Несвоевременная современность пристальное прочтение
(О поэзии Алексея Цветкова)
Об авторе
| Скворцов Артем Эдуардович - литературовед, критик, автор монографии “Игра в современной русской поэзии” и статей в журналах “Знамя”, “Арион”, “Октябрь”, “Вопросы литературы”, “Philologica”. Лауреат литературной премии “Эврика” (2008 г.). Живет в Казани.
Еще лет пять назад поэзия Алексея Цветкова воспринималась как явление свершившееся.
Его стихи безусловно успели утвердиться среди достижений новейшей литературы. Хотя нельзя сказать, чтобы раннее творчество поэта было хорошо известно широкой публике. Скорее, в актуальном культурном сознании на первом плане были иные имена.
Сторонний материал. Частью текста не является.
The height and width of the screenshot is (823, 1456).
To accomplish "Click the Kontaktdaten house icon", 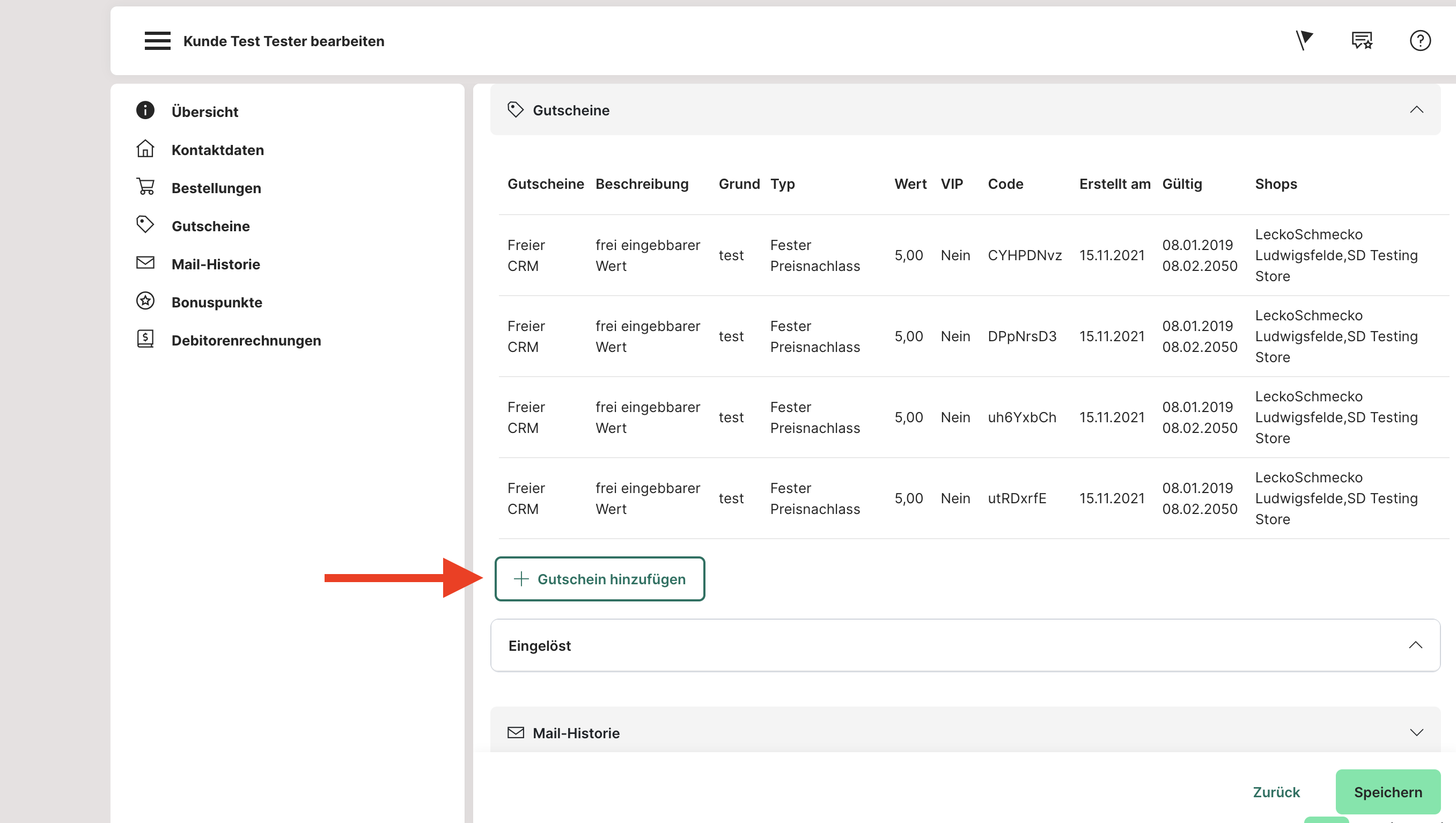I will pos(145,149).
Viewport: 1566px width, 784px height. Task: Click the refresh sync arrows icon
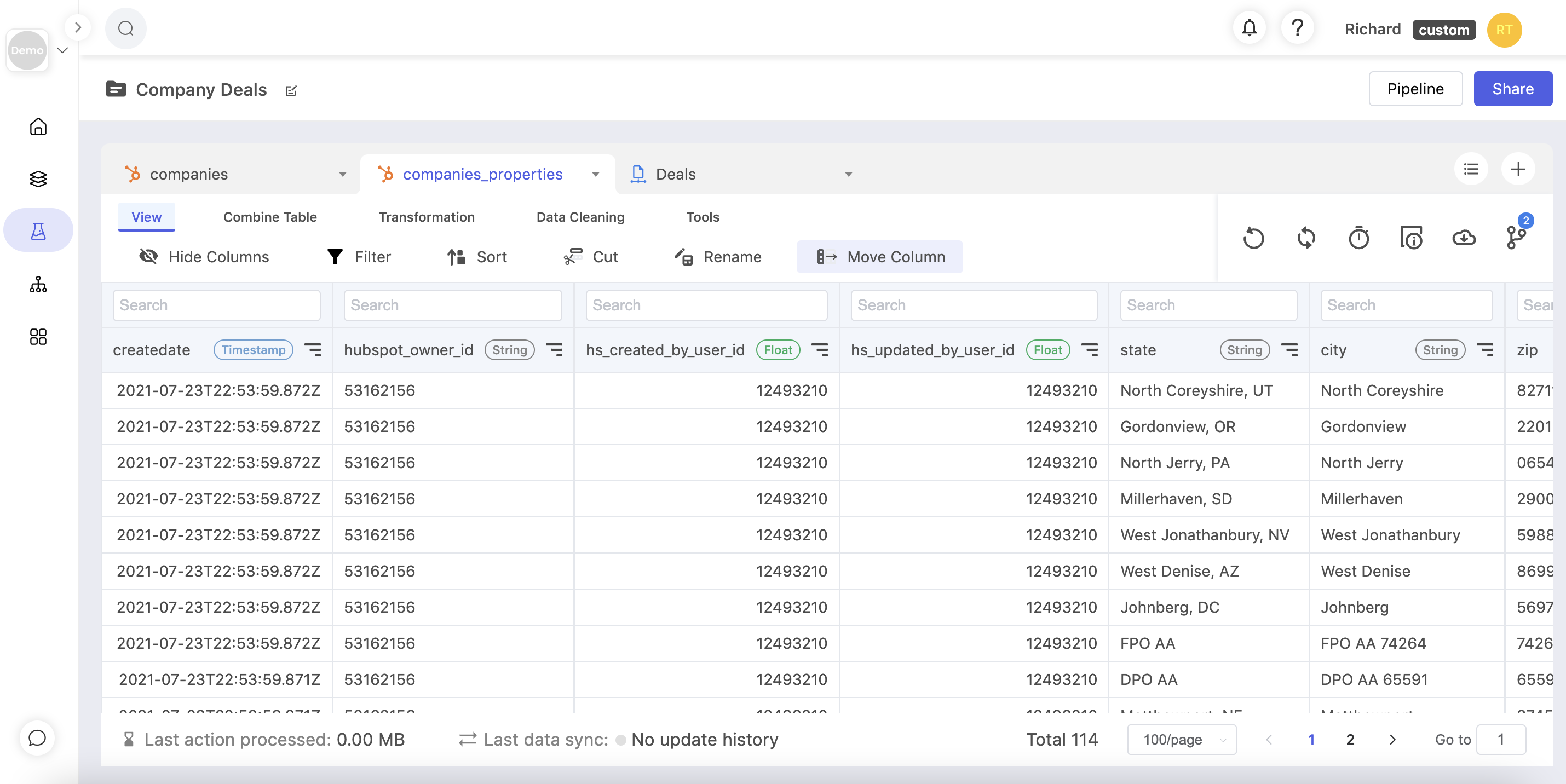pos(1305,238)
Да и библиография о Цветкове к тому моменту была обескураживающе скудна: буквально несколько статей и эссе С. Гандлевского, А. Зорина, М. Айзенберга, Л. Панн, а филологических исследований вообще имелось одно - Дж. Смита.
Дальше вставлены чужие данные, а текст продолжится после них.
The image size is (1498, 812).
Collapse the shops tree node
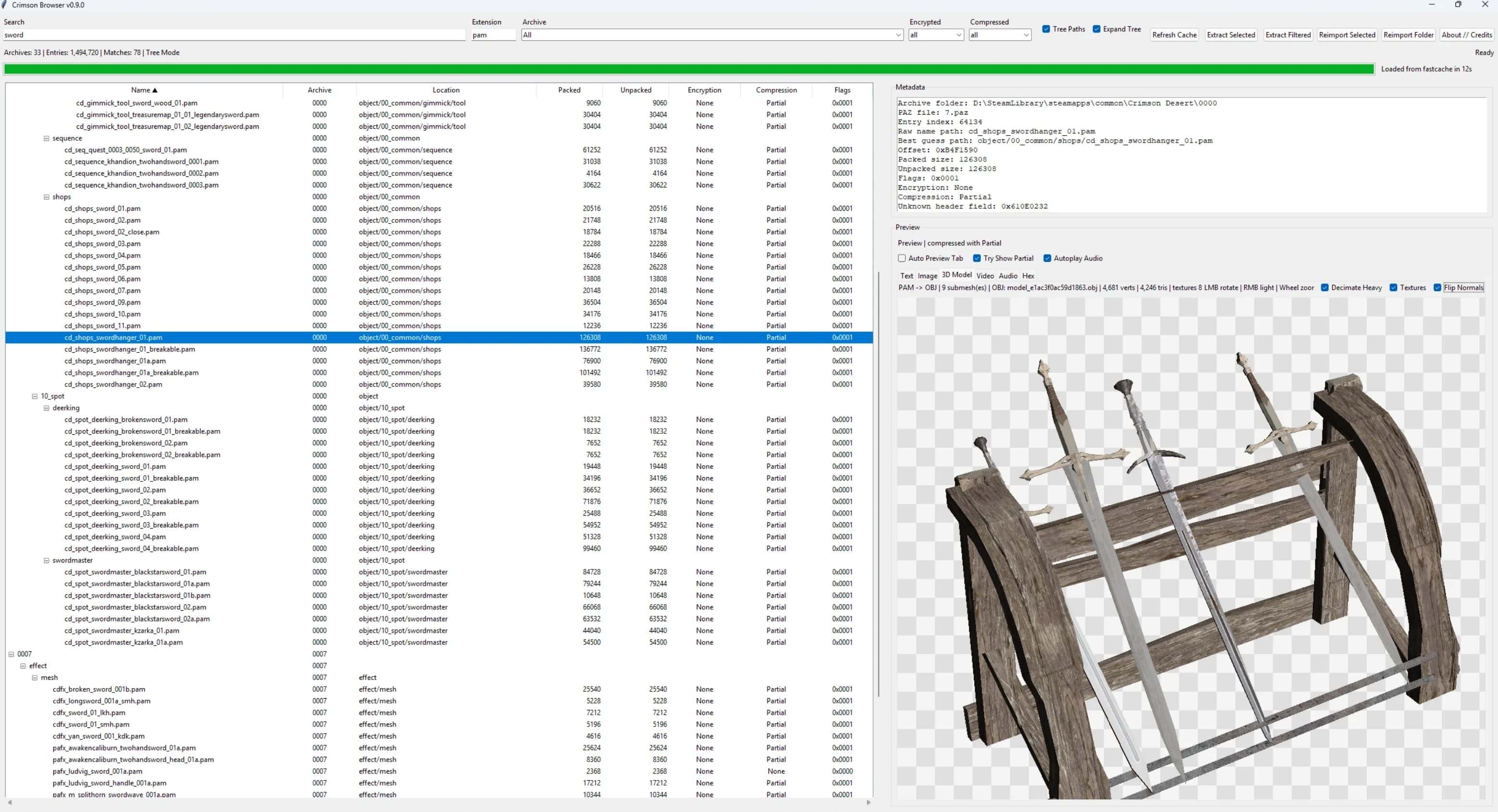point(47,197)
И вдруг… Случилось то, чего меньше всего можно было ожидать. Цветков вновь начал писать стихи и эссе. Регулярно появляться на публике. Участвовать в бурных литературных баталиях. За стремительно короткий период он стал одной из центральных фигур современного русского поэтического пространства. Если на протяжении семнадцати лет поэт словно находился в зоне “истории литературы”, то теперешнее его состояние больше похоже на пробудившийся поэтический вулкан.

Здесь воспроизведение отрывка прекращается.